■ PROBLEM STATEMENT:
Reproduce word for word the part of the post on slaves at Mammoth Cave that begins with the words containing "Thursday, January 12, 2012" and ends with "just as I did.".

■ ARTICLE:

—————

Thursday, January 12, 2012
Slaves at Mammoth Cave
A fascinating quick read is Making Their Mark: The Signature of Slavery at Mammoth Cave. This little booklet, (65 pages with numerous pictures) written by Joy Medley Lyons is published by Eastern National, which handles books and souvenirs for the National Park Service.
I remember visiting Mammoth Cave on a family trip when I was a boy. The main thing that sticks in my memory is that they took us into the cave quite a distance and then turned out the lights. It was the darkest place I had ever experienced. I admit, I was so happy when they turned the lights back on. Little did I know back then that Mammoth Cave had such an interesting history; a story that included slave cave explorers and tour guides who must have experienced that dreaded darkness just as I did.
Making Their Mark briefly tells the stories of slave Stephen Bishop who came to work at the cave in 1838 and died of unknown causes in 1857 at the young age of 37. Bishop mapped out much of the cave and was the first person known to travel into many parts of the cavern's tunnels. His graffiti marks still exist in parts of the cave and he was an extremely popular guide with the cave's visitors, many of which mentioned him in their travel accounts.
This little book also tells the story of other slaves such as mixed race slave Materson "Mat" Bransford whose descendants worked taking tourists into the cave into the 20th century. Also, Nicholas "Nick" Bransford is covered. Owned by the same man as Mat, the older Nick was apparently not blood related to Mat. Nick retired as a guide and passed away in 1895.

—————

■ SUPPLIED MATERIAL:
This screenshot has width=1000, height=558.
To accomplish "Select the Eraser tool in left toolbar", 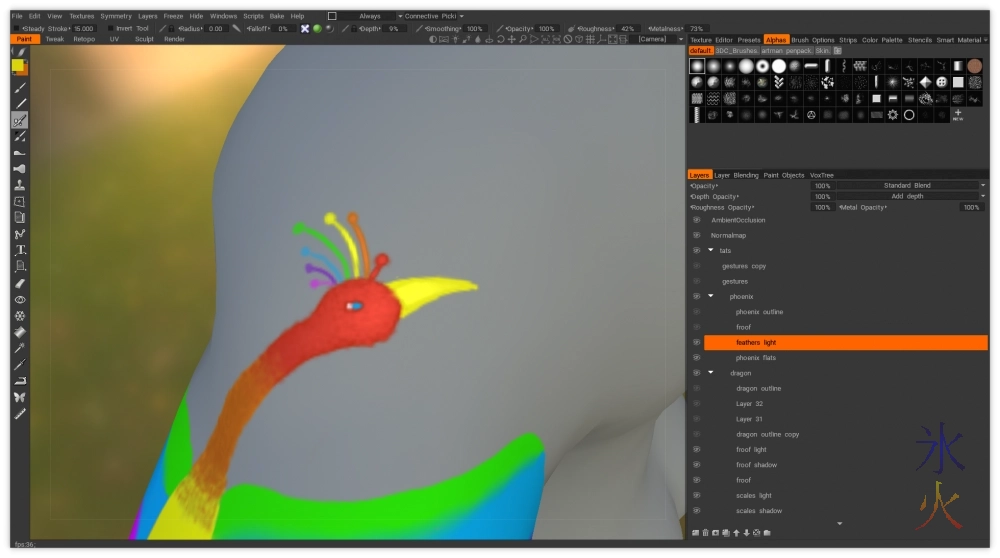I will point(20,283).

—————

■ RESPONSE:
Thursday, January 12, 2012
Slaves at Mammoth Cave
A fascinating quick read is Making Their Mark: The Signature of Slavery at Mammoth Cave. This little booklet, (65 pages with numerous pictures) written by Joy Medley Lyons is published by Eastern National, which handles books and souvenirs for the National Park Service.
I remember visiting Mammoth Cave on a family trip when I was a boy. The main thing that sticks in my memory is that they took us into the cave quite a distance and then turned out the lights. It was the darkest place I had ever experienced. I admit, I was so happy when they turned the lights back on. Little did I know back then that Mammoth Cave had such an interesting history; a story that included slave cave explorers and tour guides who must have experienced that dreaded darkness just as I did.